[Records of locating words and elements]
------------------------------------------------------------------------

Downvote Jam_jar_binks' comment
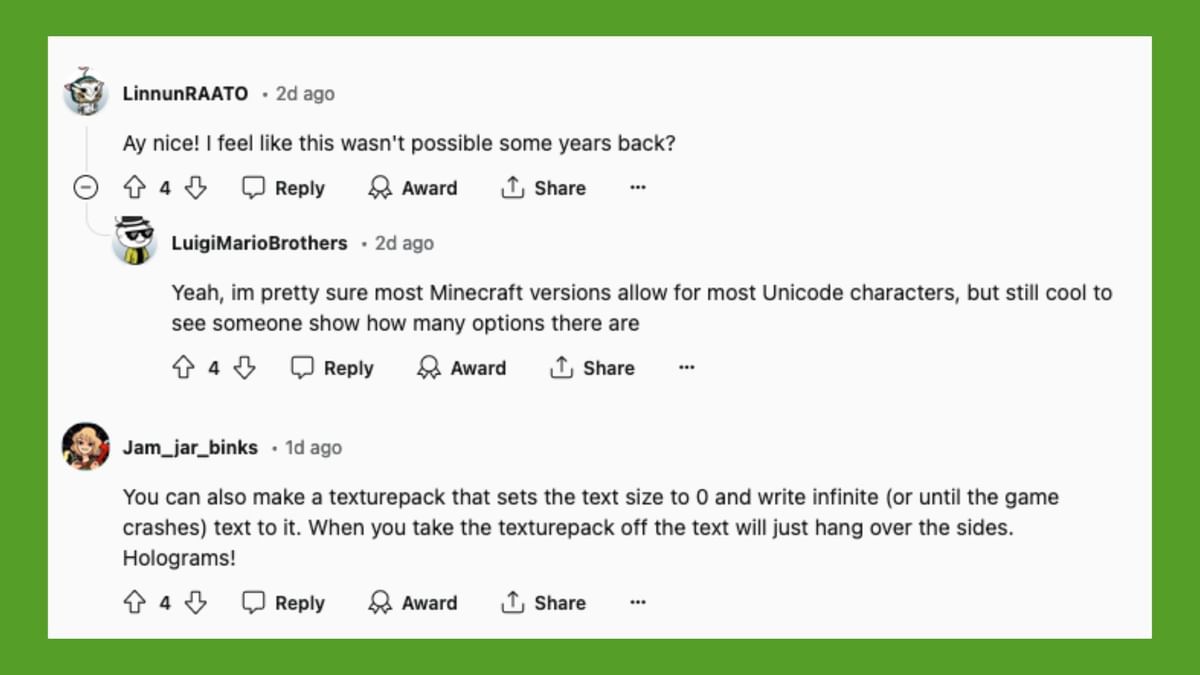Viewport: 1200px width, 675px height. coord(196,603)
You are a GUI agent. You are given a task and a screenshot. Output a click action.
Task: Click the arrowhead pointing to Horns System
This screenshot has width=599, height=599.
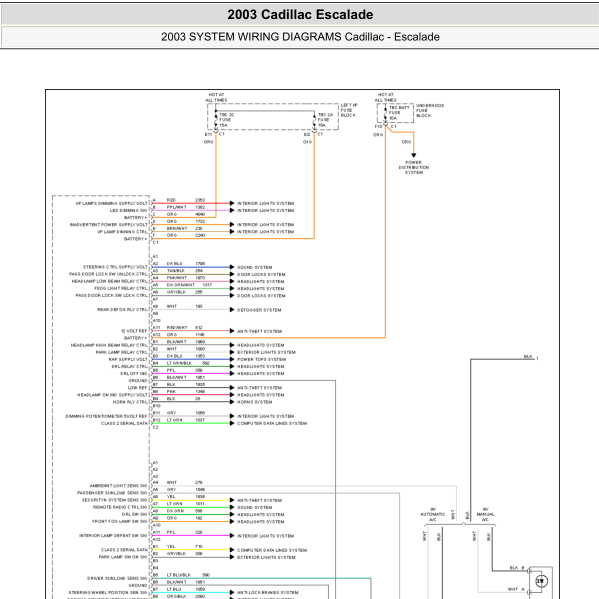pos(232,402)
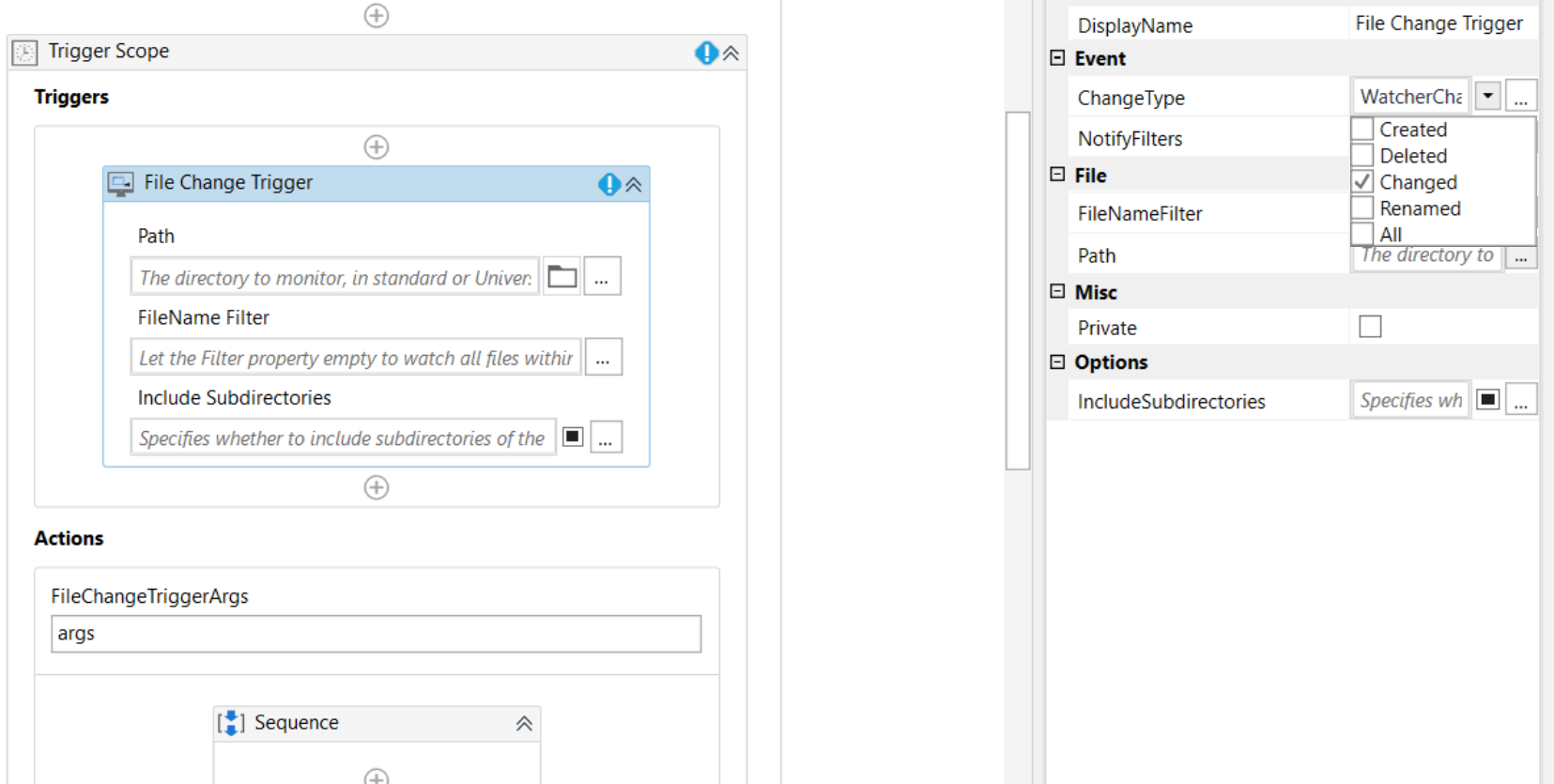Click the File Change Trigger activity icon

coord(120,184)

------------------------------------------------------------------------

#### Work to do:
Rewrite all of the material, changing each "screenshot" to "screen capture" and leaving everything else as it is. Omit the pictures from your answer.

#### Result:
Downvote Jam_jar_binks' comment
Viewport: 1200px width, 675px height. coord(196,603)
You are a GUI agent. You are given a task and a screen capture. Output a click action.
Task: Click the arrowhead pointing to Horns System
This screen capture has width=599, height=599.
pos(232,402)
Click the File Change Trigger activity icon

coord(120,184)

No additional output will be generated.